▶ DATASET EXTRACT:
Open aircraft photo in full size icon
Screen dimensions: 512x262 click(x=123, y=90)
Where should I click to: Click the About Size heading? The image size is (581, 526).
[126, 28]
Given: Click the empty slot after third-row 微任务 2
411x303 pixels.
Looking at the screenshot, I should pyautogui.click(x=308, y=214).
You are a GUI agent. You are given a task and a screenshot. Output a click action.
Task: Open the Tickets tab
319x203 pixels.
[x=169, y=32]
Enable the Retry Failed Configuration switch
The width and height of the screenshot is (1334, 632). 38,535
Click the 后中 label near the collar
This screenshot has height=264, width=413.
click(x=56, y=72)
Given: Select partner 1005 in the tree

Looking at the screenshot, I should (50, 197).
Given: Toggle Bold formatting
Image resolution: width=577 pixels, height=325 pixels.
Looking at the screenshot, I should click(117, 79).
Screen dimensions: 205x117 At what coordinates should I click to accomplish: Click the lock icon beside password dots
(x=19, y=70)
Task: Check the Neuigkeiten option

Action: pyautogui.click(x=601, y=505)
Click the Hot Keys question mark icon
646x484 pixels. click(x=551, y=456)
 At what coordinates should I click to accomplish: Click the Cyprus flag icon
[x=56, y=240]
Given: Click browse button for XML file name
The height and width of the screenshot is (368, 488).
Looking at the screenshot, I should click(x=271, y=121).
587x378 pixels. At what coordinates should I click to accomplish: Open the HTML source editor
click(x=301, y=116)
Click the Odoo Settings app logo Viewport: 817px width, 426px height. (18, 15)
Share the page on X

▶ BRIEF: Copy out all of the data above word for word, keeping every line the same.

▶ SOLUTION TO THIS TASK:
Open aircraft photo in full size icon
Screen dimensions: 512x262 click(x=123, y=90)
Where should I click to: Click the About Size heading? The image size is (581, 526).
[126, 28]
Given: Click the empty slot after third-row 微任务 2
411x303 pixels.
Looking at the screenshot, I should pyautogui.click(x=308, y=214).
You are a GUI agent. You are given a task and a screenshot. Output a click action.
Task: Open the Tickets tab
319x203 pixels.
[x=169, y=32]
Enable the Retry Failed Configuration switch
The width and height of the screenshot is (1334, 632). 38,535
Click the 后中 label near the collar
This screenshot has height=264, width=413.
click(x=56, y=72)
Given: Select partner 1005 in the tree

Looking at the screenshot, I should (50, 197).
Given: Toggle Bold formatting
Image resolution: width=577 pixels, height=325 pixels.
Looking at the screenshot, I should click(117, 79).
Screen dimensions: 205x117 At what coordinates should I click to accomplish: Click the lock icon beside password dots
(x=19, y=70)
Task: Check the Neuigkeiten option

Action: pyautogui.click(x=601, y=505)
Click the Hot Keys question mark icon
646x484 pixels. click(x=551, y=456)
 At what coordinates should I click to accomplish: Click the Cyprus flag icon
[x=56, y=240]
Given: Click browse button for XML file name
The height and width of the screenshot is (368, 488).
Looking at the screenshot, I should click(x=271, y=121).
587x378 pixels. At what coordinates should I click to accomplish: Open the HTML source editor
click(x=301, y=116)
Click the Odoo Settings app logo Viewport: 817px width, 426px height. (18, 15)
Share the page on X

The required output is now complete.